Collected data entries:
________________________________________
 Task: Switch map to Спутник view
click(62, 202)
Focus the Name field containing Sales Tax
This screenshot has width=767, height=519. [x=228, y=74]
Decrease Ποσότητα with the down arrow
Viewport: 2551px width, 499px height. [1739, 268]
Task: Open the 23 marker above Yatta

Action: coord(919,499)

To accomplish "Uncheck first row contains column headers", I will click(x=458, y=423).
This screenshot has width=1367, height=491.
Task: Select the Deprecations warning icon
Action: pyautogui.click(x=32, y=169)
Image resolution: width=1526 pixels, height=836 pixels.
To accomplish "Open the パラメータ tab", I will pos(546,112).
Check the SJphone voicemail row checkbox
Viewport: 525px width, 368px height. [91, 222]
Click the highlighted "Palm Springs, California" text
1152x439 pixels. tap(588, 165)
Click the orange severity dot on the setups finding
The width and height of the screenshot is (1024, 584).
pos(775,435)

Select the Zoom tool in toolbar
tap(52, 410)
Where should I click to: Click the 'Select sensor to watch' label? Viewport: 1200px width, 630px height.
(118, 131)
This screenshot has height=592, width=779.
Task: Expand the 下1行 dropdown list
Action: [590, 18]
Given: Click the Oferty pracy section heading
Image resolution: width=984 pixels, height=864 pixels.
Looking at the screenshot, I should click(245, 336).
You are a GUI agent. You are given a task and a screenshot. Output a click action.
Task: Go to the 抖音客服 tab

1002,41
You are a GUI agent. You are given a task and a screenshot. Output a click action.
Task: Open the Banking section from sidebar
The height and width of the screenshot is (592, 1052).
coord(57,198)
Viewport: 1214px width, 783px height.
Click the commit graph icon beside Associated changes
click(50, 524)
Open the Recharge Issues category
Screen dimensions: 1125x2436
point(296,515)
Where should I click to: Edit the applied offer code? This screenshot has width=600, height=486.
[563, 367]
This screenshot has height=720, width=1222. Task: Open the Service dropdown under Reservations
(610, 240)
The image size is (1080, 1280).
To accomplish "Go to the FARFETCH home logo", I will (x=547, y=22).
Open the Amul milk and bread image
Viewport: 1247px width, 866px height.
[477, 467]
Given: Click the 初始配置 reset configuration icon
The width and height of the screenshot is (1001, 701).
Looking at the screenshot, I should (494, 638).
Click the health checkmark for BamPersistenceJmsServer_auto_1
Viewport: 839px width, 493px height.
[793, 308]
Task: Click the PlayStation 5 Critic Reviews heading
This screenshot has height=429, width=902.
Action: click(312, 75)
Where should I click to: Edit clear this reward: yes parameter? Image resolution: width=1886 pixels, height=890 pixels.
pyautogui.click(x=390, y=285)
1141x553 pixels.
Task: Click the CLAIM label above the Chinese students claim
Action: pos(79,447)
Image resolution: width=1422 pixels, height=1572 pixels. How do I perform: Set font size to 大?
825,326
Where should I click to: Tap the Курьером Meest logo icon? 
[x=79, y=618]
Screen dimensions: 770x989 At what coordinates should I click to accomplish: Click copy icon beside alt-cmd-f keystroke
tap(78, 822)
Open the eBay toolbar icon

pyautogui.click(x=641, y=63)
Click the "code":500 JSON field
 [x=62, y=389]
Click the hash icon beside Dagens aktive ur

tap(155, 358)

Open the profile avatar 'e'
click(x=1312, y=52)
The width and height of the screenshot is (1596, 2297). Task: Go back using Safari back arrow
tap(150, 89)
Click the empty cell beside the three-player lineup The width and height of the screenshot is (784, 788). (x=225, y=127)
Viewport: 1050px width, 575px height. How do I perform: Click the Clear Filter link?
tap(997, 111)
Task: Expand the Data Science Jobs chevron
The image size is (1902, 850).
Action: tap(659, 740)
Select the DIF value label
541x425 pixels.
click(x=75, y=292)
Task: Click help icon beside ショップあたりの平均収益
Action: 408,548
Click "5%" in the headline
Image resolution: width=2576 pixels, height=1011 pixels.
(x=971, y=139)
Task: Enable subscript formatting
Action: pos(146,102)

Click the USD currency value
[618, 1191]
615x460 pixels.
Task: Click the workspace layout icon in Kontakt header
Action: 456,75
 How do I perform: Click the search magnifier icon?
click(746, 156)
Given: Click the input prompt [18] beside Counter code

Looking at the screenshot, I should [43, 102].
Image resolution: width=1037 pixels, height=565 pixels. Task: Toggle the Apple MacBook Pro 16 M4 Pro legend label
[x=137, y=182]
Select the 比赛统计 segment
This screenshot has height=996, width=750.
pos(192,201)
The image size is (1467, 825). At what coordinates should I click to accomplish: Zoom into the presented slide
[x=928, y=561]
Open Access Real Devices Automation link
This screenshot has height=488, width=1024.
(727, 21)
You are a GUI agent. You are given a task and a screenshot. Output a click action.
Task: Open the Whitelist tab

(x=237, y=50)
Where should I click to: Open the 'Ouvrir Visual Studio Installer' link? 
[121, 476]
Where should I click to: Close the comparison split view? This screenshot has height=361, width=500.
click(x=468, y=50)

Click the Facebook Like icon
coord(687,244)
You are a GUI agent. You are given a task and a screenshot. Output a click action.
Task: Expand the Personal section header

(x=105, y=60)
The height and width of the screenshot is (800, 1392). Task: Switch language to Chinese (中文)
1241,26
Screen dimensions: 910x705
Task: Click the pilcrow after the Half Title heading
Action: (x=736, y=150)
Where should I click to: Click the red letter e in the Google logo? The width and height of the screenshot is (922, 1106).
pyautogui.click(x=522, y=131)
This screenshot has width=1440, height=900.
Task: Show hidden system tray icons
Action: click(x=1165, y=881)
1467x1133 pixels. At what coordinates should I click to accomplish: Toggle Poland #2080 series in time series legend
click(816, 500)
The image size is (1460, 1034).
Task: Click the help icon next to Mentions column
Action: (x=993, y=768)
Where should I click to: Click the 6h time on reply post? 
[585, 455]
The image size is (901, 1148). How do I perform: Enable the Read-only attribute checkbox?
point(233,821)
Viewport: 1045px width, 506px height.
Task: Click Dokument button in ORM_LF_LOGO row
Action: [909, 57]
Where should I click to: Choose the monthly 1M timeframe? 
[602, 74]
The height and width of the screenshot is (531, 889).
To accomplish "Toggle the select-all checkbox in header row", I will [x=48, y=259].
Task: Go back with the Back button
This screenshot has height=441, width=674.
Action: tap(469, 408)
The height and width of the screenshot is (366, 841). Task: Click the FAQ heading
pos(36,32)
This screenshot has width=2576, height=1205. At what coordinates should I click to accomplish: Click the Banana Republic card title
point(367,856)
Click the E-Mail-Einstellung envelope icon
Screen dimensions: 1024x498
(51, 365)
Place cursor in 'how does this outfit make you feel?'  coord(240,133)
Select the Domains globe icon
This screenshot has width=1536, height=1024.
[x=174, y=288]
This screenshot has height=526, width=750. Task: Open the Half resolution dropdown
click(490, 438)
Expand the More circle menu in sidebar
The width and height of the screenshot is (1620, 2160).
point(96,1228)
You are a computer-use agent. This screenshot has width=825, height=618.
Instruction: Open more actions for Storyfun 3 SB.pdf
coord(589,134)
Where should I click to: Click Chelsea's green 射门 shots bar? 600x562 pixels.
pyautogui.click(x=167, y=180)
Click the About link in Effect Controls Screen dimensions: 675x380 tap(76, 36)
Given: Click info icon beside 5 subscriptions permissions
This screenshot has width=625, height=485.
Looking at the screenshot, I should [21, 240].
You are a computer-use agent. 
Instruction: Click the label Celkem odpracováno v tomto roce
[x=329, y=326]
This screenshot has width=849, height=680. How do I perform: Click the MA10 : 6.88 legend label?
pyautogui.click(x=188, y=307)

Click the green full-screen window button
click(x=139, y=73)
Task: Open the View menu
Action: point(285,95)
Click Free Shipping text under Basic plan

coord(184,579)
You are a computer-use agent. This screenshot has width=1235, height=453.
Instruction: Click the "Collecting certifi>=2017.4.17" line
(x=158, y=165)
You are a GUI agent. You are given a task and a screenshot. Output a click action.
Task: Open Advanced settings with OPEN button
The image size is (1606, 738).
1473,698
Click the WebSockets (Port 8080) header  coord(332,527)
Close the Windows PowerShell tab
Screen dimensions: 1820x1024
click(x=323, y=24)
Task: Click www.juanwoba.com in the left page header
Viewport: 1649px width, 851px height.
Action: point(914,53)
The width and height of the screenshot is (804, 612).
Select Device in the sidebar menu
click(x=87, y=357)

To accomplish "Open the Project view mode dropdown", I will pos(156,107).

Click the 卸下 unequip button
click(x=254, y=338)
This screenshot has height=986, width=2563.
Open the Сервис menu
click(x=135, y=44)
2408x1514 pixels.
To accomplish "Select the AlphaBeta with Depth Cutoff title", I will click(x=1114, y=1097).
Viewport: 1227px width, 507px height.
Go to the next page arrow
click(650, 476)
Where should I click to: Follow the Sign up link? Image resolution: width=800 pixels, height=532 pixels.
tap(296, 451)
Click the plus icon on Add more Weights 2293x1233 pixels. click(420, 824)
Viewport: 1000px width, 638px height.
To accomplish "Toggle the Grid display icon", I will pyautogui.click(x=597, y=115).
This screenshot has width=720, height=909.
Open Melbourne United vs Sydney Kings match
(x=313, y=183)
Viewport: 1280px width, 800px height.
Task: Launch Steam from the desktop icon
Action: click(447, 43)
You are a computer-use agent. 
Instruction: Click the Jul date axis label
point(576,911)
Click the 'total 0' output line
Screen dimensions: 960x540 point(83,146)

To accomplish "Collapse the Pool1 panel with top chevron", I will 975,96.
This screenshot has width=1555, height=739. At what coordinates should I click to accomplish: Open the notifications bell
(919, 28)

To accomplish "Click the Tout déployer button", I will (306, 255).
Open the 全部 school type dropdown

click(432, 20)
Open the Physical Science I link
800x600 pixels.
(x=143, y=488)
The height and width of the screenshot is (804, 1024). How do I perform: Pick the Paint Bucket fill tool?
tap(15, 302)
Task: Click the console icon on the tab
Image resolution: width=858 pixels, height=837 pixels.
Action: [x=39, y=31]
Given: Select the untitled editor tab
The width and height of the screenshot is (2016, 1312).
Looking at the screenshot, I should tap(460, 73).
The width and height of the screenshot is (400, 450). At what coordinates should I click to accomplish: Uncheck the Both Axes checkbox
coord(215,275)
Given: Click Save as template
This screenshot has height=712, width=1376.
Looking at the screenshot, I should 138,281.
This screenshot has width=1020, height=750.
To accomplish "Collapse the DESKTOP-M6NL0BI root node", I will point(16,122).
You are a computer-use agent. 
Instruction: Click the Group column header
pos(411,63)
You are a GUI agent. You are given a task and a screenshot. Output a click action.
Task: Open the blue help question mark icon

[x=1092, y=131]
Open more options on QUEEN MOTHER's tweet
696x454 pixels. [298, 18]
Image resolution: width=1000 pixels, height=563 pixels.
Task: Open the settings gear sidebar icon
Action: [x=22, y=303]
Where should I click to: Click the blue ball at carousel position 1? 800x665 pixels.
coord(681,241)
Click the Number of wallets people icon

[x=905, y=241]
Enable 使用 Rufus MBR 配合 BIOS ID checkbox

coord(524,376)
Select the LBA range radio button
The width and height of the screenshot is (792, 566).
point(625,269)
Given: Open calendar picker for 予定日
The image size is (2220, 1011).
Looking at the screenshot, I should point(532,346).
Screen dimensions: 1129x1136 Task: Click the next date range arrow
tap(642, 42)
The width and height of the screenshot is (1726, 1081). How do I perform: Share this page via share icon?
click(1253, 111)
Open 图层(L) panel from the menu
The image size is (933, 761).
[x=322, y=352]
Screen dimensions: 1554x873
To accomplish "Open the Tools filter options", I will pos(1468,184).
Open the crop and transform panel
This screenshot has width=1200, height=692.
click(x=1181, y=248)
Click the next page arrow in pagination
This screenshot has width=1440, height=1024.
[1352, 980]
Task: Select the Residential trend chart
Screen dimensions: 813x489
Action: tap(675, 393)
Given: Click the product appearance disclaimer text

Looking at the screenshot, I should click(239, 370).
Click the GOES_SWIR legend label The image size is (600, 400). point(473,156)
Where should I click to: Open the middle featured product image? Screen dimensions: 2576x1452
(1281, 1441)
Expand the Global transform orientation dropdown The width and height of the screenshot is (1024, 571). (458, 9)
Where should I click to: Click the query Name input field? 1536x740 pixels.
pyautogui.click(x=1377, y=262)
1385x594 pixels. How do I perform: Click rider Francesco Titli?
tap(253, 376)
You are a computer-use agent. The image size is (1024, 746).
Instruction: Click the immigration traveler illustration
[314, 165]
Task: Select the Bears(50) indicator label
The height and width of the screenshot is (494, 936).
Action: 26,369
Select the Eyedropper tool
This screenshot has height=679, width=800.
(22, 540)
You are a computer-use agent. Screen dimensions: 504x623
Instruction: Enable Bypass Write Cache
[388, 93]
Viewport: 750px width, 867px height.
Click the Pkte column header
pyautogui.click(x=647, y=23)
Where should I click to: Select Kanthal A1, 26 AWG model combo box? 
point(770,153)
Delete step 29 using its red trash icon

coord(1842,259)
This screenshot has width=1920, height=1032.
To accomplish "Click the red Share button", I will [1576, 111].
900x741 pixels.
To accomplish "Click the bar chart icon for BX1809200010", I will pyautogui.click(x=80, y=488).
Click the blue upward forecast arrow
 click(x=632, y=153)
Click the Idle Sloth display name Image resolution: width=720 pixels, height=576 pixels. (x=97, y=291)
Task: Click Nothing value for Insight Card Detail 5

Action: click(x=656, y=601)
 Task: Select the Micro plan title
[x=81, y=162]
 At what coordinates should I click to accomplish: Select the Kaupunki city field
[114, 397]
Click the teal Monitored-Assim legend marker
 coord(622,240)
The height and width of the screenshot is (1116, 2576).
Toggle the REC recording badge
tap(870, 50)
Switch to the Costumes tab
________________________________________
# Problem description
In the entries above, please find the line with "This screenshot has height=441, width=674." and the line with "has width=1235, height=453.", then write out exactly those two lines and every line between them, and nothing more.

# Solution to this task
This screenshot has height=441, width=674.
Action: tap(469, 408)
The height and width of the screenshot is (366, 841). Task: Click the FAQ heading
pos(36,32)
This screenshot has width=2576, height=1205. At what coordinates should I click to accomplish: Click the Banana Republic card title
point(367,856)
Click the E-Mail-Einstellung envelope icon
Screen dimensions: 1024x498
(51, 365)
Place cursor in 'how does this outfit make you feel?'  coord(240,133)
Select the Domains globe icon
This screenshot has width=1536, height=1024.
[x=174, y=288]
This screenshot has height=526, width=750. Task: Open the Half resolution dropdown
click(490, 438)
Expand the More circle menu in sidebar
The width and height of the screenshot is (1620, 2160).
point(96,1228)
You are a computer-use agent. This screenshot has width=825, height=618.
Instruction: Open more actions for Storyfun 3 SB.pdf
coord(589,134)
Where should I click to: Click Chelsea's green 射门 shots bar? 600x562 pixels.
pyautogui.click(x=167, y=180)
Click the About link in Effect Controls Screen dimensions: 675x380 tap(76, 36)
Given: Click info icon beside 5 subscriptions permissions
This screenshot has width=625, height=485.
Looking at the screenshot, I should [21, 240].
You are a computer-use agent. 
Instruction: Click the label Celkem odpracováno v tomto roce
[x=329, y=326]
This screenshot has width=849, height=680. How do I perform: Click the MA10 : 6.88 legend label?
pyautogui.click(x=188, y=307)

Click the green full-screen window button
click(x=139, y=73)
Task: Open the View menu
Action: point(285,95)
Click Free Shipping text under Basic plan

coord(184,579)
You are a computer-use agent. This screenshot has width=1235, height=453.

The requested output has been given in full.